JOB.
Pick out every row below that contains the string "each" and copy those rows in full. Case counts, so a row only qualifies if the capitalization matches.

LISTED ENTRIES.
* START *

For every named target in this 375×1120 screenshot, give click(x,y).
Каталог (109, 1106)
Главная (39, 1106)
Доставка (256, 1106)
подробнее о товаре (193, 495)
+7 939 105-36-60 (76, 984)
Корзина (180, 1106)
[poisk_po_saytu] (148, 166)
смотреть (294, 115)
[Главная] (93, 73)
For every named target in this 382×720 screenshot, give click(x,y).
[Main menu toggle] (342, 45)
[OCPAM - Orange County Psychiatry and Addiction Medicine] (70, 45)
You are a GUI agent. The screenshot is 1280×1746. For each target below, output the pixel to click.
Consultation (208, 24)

* END *
* START *

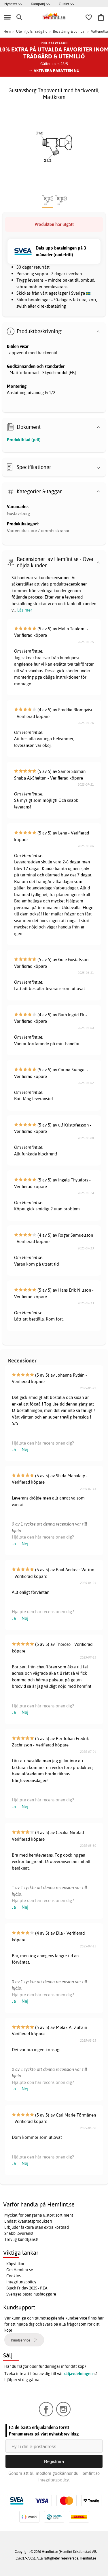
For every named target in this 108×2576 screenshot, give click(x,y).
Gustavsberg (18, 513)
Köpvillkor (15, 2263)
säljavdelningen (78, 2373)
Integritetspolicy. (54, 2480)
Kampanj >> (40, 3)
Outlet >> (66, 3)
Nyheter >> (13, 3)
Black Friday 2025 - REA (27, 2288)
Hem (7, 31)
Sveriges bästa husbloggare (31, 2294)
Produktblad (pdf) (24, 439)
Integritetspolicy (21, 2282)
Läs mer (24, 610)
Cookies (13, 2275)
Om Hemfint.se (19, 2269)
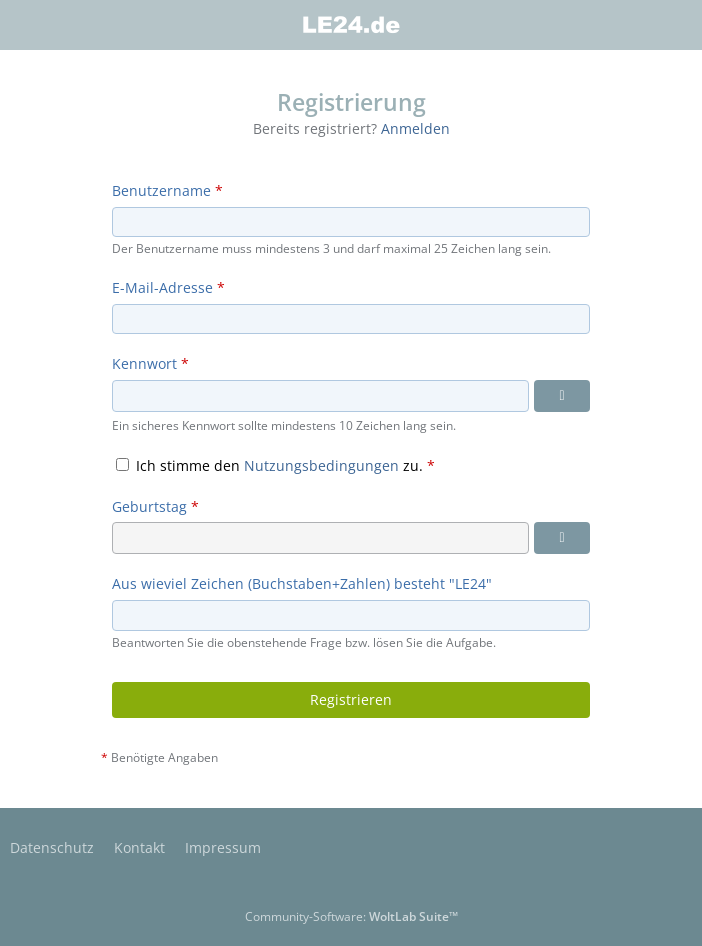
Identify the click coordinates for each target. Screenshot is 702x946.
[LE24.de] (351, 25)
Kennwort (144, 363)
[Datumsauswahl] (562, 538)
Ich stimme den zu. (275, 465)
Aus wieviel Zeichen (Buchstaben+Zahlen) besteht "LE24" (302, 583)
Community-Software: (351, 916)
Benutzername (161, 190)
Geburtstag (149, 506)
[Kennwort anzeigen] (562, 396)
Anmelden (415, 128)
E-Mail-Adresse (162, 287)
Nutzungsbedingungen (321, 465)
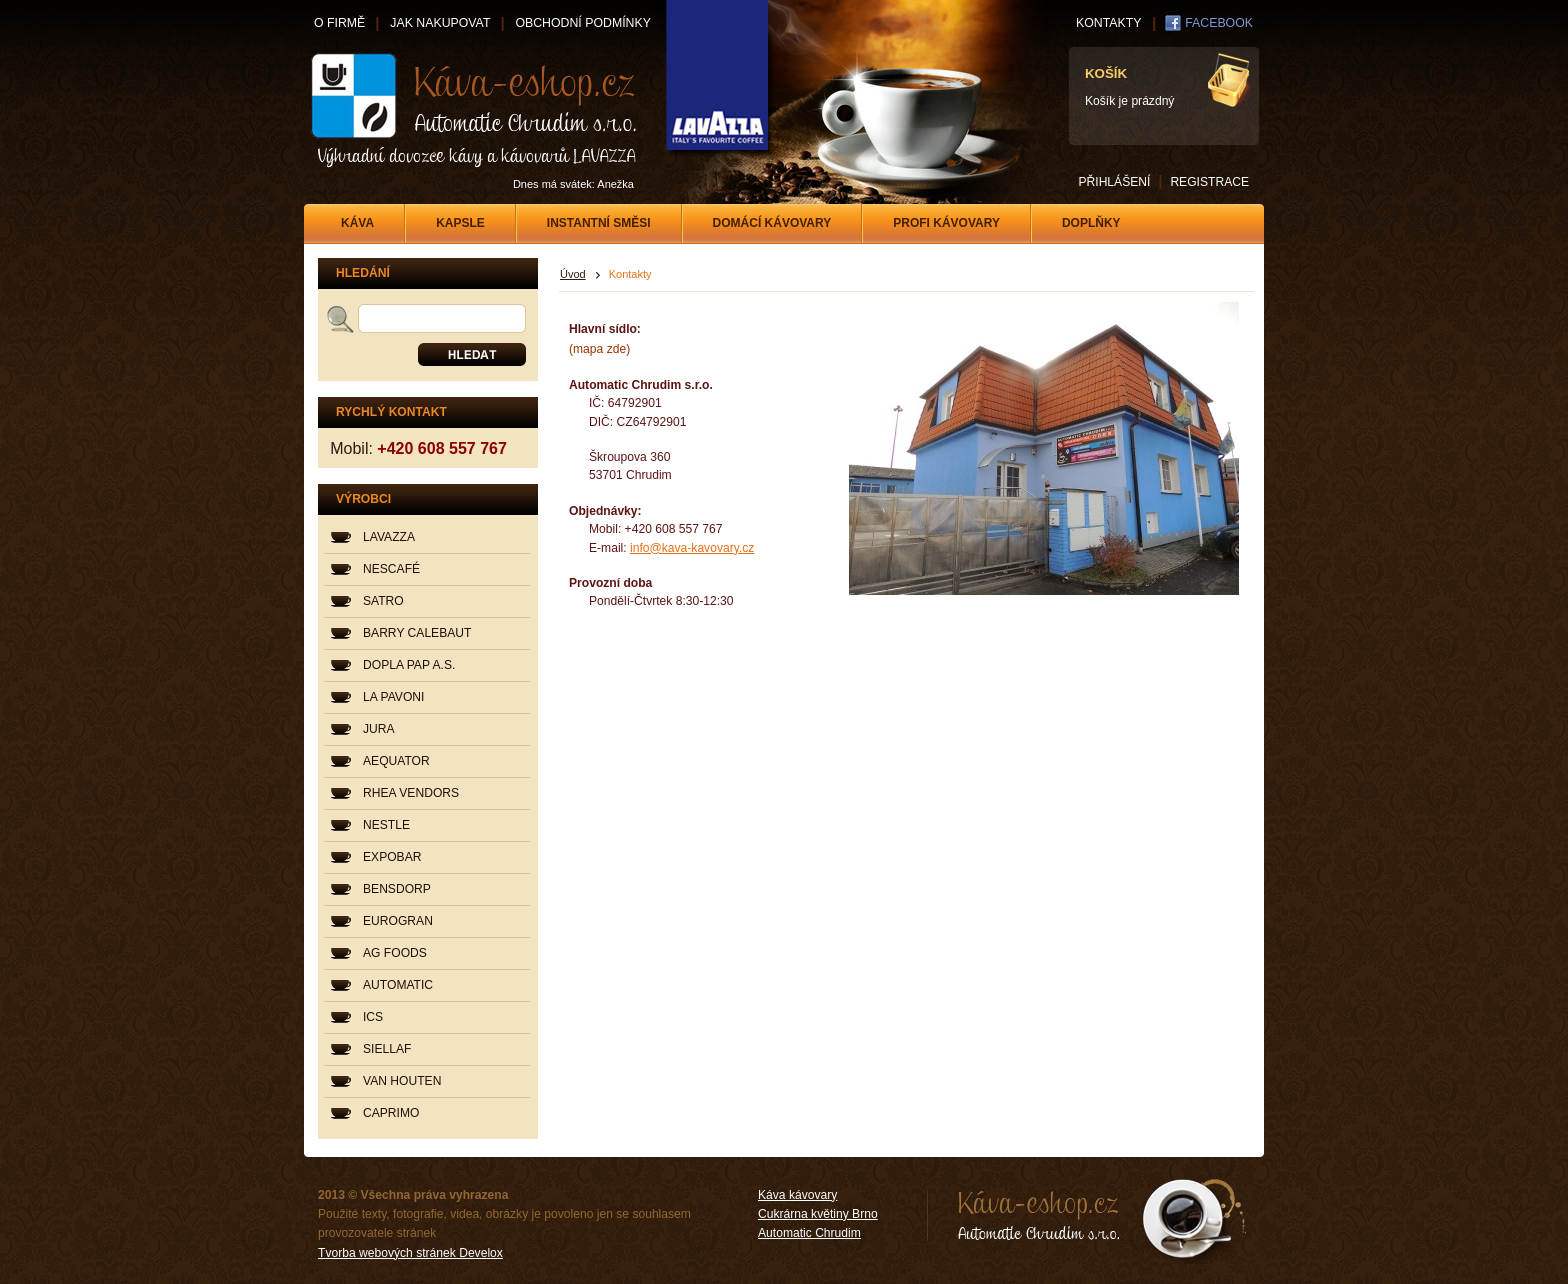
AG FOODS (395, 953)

* END *

EXPECTED OUTPUT.
You are a GUI agent. The screenshot is 1280×1746. For each target below, output the pixel to click.
Identify the click coordinates for each target. Screenshot is 702x946.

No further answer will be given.